## Page excerpt
Tom: Do you mind reviewing the past?
Wayne: It’s interesting for me actually. So Cactus and Chris
Kimsey produced the album and we spent a fortune and we travelled the world. I
lived in New York and I did all sorts of wonderful things and fell in love and
out of love and then you know Cactus charted well in America, in particular. We
became The College Radio Number 1 album in the Rolling Stone Poll and the top
one hundred albums, selling out shows all over the States and then Irving Azoff
the head of MCA at the time came to see us. We were doing two nights in The
Roxy in LA and Irving was coming to the
first show and he is God as you know. So Irving came in and we used to do a
version of “America”, Frank and Eoin’s influence. Some of our strategies and
our obsessional approach to things were almost military in its operation and
that came from the core U2 energy, but I think it was a good influence more
than a bad influence.
Tom: So as a band you
had no problem playing covers?

## Exercises to complete
1. In the interview with Wayne, where was the band playing two nights when Irving Azoff came to see them?
2. Extend the interview with Wayne beyond its last line, continuing from Tom's question about playing covers.

(Stored items from a collection)

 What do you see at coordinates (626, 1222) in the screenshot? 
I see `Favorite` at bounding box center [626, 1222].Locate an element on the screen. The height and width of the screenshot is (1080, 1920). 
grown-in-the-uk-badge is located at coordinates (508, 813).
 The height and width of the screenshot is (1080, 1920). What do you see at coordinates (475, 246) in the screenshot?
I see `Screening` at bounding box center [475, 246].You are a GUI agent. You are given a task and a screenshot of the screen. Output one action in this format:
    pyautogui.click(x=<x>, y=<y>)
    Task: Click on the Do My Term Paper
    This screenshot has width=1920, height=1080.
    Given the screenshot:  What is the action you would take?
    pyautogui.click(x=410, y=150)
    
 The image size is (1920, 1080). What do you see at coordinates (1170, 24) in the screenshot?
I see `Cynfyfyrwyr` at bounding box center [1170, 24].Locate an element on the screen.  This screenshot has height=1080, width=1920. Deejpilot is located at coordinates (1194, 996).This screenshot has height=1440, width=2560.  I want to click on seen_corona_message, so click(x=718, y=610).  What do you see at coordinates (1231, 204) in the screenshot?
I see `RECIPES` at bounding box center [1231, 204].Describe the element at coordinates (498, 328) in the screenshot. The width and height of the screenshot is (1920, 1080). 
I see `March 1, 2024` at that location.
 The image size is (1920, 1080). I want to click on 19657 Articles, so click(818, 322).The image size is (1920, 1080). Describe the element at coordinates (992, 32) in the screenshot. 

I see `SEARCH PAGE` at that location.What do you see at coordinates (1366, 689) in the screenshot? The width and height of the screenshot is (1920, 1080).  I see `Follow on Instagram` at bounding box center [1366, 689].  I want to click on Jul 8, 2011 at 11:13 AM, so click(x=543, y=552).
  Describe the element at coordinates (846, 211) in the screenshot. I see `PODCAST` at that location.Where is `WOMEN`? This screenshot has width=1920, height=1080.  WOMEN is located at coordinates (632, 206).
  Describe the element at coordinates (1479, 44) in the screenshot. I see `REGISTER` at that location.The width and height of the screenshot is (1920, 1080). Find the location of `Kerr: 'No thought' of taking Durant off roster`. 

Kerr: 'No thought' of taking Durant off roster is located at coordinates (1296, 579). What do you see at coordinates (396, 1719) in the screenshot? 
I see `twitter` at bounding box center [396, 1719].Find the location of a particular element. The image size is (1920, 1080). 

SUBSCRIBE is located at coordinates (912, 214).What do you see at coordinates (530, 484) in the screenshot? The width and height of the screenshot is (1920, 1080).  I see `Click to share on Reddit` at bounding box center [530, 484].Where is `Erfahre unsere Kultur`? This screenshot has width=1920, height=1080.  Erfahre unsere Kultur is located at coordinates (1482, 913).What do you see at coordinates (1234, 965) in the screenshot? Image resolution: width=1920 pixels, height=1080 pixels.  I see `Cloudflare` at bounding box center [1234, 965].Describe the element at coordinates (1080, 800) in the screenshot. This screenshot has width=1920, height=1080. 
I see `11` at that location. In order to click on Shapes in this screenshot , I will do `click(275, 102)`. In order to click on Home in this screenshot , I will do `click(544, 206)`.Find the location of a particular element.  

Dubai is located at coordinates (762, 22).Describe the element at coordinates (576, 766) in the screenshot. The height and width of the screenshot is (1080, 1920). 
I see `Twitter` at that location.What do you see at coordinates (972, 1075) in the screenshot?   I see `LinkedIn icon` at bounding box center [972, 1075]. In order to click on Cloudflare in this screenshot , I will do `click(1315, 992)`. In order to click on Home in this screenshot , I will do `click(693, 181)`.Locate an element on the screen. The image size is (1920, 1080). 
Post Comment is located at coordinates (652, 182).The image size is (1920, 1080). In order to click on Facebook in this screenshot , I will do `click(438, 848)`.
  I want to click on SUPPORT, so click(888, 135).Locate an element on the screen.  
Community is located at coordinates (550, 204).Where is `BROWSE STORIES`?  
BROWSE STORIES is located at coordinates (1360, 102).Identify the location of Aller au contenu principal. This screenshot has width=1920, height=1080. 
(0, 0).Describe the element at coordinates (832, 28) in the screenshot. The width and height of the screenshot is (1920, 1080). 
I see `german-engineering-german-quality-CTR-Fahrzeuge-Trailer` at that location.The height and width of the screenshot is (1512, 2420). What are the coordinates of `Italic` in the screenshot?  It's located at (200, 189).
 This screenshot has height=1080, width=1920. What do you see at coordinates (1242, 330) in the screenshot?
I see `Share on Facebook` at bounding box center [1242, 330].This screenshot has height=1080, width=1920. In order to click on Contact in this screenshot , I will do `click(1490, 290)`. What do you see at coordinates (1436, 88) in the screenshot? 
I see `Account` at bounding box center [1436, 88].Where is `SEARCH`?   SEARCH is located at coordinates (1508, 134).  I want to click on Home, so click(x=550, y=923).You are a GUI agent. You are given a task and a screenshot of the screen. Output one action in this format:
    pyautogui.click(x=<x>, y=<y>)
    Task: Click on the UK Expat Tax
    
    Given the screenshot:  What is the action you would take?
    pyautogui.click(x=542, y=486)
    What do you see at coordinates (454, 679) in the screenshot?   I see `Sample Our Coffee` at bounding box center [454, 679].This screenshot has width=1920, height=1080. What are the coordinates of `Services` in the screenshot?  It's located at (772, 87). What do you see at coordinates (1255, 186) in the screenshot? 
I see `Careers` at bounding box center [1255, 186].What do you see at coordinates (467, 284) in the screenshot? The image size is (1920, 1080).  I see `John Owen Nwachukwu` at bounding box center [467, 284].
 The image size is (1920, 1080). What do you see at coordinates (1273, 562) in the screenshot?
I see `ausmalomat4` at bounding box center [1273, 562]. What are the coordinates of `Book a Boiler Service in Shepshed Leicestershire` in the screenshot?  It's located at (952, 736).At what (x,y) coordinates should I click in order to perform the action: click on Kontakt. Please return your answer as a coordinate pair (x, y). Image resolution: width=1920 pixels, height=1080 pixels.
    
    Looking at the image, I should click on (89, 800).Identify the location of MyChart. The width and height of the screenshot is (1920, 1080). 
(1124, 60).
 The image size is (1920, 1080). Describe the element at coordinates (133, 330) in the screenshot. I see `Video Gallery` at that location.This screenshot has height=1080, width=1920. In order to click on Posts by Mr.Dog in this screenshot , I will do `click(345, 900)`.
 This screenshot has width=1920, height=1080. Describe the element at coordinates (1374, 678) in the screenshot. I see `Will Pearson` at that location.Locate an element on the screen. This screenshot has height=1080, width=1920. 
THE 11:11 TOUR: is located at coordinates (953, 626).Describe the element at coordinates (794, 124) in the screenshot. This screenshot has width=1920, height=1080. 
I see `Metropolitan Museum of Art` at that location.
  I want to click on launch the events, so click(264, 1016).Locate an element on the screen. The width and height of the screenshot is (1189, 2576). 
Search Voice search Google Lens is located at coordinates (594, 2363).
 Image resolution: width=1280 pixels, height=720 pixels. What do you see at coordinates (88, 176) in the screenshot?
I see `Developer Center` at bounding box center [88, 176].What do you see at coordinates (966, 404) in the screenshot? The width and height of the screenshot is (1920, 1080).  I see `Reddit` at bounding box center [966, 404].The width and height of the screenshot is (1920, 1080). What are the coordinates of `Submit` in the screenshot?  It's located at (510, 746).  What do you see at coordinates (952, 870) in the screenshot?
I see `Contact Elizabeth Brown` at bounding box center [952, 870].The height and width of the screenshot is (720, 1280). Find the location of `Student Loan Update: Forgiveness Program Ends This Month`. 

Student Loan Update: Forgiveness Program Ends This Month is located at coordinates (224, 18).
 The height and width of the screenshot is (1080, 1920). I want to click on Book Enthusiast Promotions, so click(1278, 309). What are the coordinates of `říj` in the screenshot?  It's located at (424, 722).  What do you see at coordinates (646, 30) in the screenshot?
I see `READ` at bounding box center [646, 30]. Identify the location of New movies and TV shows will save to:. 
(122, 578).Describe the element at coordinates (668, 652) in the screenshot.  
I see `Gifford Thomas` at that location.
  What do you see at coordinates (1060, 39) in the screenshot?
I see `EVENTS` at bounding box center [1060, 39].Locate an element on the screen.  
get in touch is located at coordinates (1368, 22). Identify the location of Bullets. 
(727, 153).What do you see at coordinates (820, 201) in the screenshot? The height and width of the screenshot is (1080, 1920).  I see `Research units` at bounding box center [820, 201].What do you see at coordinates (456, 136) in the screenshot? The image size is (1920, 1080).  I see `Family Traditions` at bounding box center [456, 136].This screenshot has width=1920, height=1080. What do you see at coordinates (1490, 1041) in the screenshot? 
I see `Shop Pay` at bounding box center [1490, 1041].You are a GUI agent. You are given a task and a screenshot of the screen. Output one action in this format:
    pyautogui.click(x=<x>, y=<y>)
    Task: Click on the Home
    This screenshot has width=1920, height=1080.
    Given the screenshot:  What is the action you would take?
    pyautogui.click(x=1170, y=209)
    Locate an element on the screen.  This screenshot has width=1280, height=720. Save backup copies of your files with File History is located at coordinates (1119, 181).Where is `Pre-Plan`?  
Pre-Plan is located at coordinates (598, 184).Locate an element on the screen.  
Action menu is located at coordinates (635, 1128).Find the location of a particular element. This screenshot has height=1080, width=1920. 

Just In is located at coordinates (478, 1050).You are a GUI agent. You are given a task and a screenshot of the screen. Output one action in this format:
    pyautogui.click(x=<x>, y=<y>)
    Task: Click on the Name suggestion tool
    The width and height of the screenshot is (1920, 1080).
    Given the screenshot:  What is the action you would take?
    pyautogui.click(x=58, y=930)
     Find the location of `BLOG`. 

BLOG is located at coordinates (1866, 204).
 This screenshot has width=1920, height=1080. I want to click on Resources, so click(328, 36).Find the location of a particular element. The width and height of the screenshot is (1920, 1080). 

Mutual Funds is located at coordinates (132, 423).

## Answer set
1. The Roxy in LA.

2.
Wayne: We decided
that when we played America we were going to do a version of Simon and
Garfunkel’s “America” (sings All want to come to America) and a rather smashing
version we did of it as well, very powerful and it was a 6/8 feel which is for
all us Celts particularly. It’s a very natural feel for us and you ask a French
or an American to play it and they struggle with it so anyway we did a lovely
version of it and Irving Azoff came in to the dressing room in The Roxy and he
said amongst other things he said, “ Gee guys
I love what you are doing, we got to record “America”, it’s got to be
the next single. I will get you into Sunset Sands this week, cancel any shows
and we will get you into Sunset and we will record that song and we will get
someone good to produce it for you”. Of
course, we were young, stupid, spoiled and convinced we were going to be stars
with or without Irving’s Azoff’s
influence. We thought the idea of doing a cover was below us, the idea
of doing a Simon & Garfunkel cover was even more below us and we didn’t
even consider it. We just blew it out of the water and I kind of feel sorry for
our management in one sense in that we didn’t have the where with all to do that. It was a rather super idea.
Tom: Do you feel that
was mistake for the band’s career?
Wayne; That was a career changing moment for Cactus, one of three.
I was on the fence, then we toured the shit out of it and then we started
drinking. I was up to a bottle of tequila a day towards the end of the European
tour. I was a heavy drinker.
Tom; What were the
other, you feel, career changing moments for the band?
Wayne; Berlin were
number one with Top Gun and they had called our management and agent in the UK
and they were massive fans of Cactus. Without any buy on, would we do the
entire American tour?
Tom: Wow that seemed a
fantastic opportunity!
Wayne: Now, our singer was suffering from tinnitus, which
most of us have anyway. He was starting to suffer from tinnitus but he wasn’t
sharing, he was a nervous wreck. He was going through a real problem with his
faith, my relationship was on the rocks and Fergal was home sick. Frank was
exhausted and we said no. That was moment number two. That would have been a
stadium sell out tour. We would have never really looked back so that was
really a pinnacle point in the bands career. I think the pivotal point
actually.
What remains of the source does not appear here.